Directions for this task —
How do the lines read from the one holding "Image resolution: width=581" through the last line of the listing? Set them down exactly, pictures omitted.

═════ Material supplied

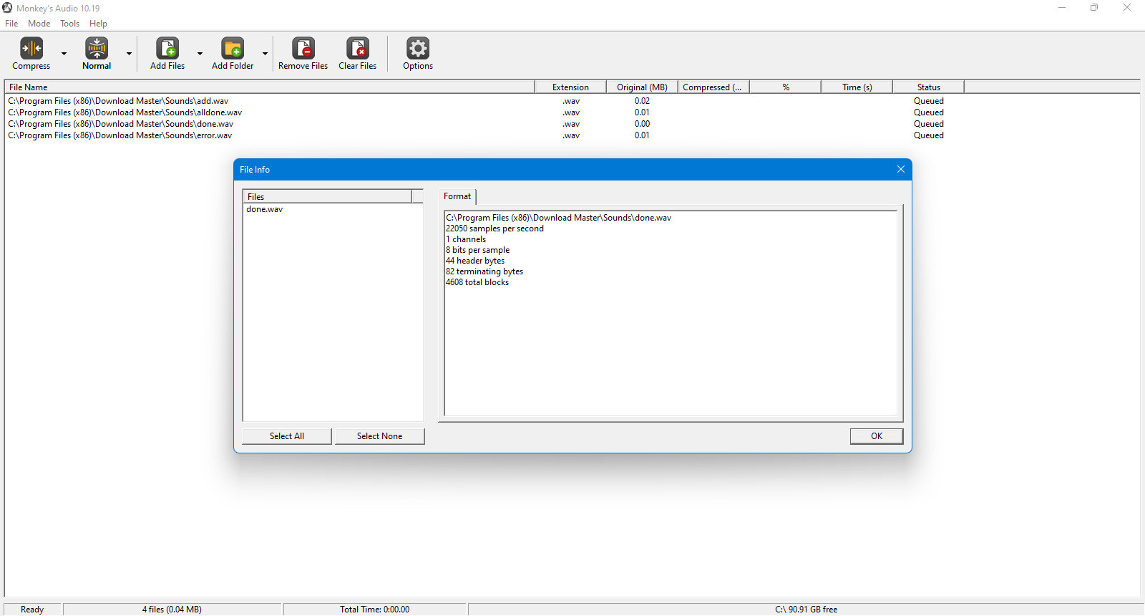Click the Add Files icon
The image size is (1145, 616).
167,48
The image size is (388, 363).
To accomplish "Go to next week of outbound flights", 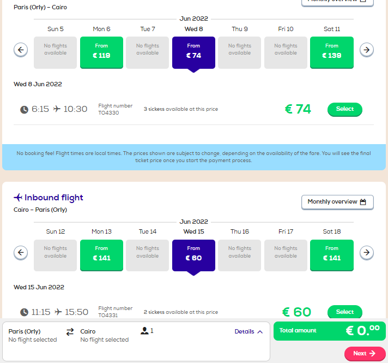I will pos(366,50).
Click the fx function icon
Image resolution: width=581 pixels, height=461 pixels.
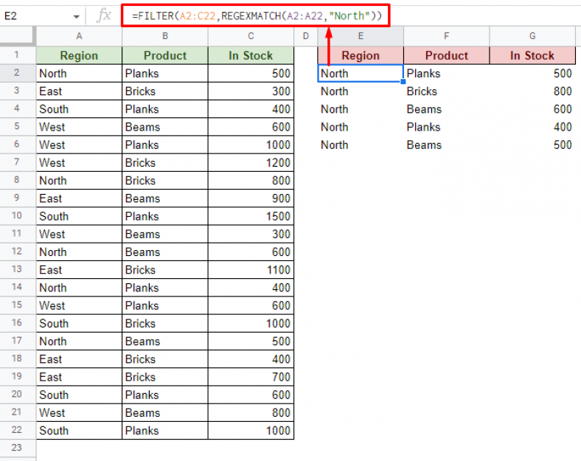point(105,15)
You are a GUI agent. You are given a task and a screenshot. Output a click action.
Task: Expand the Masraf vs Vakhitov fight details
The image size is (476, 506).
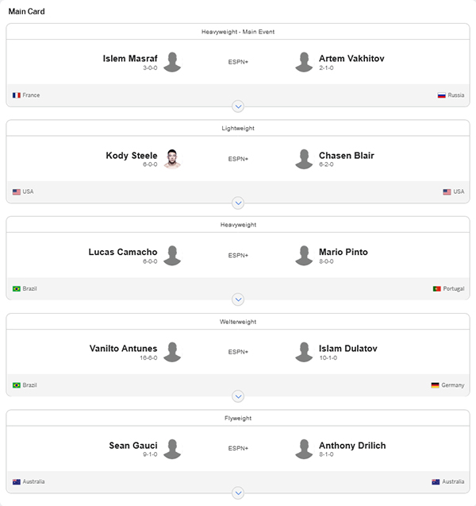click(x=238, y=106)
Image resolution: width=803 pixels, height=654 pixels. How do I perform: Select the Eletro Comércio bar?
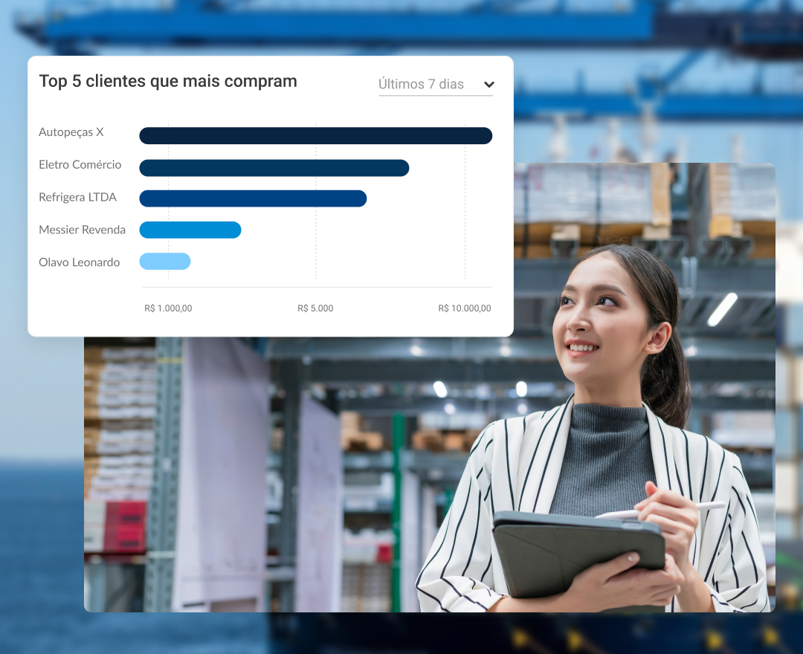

══════════

Response area —
Image resolution: width=581 pixels, height=461 pixels.
point(105,15)
You are a GUI agent. You are given a task and a screenshot. Output a click action.
Task: Expand the Masraf vs Vakhitov fight details
The image size is (476, 506).
click(x=238, y=106)
Image resolution: width=803 pixels, height=654 pixels. How do I perform: Select the Eletro Comércio bar?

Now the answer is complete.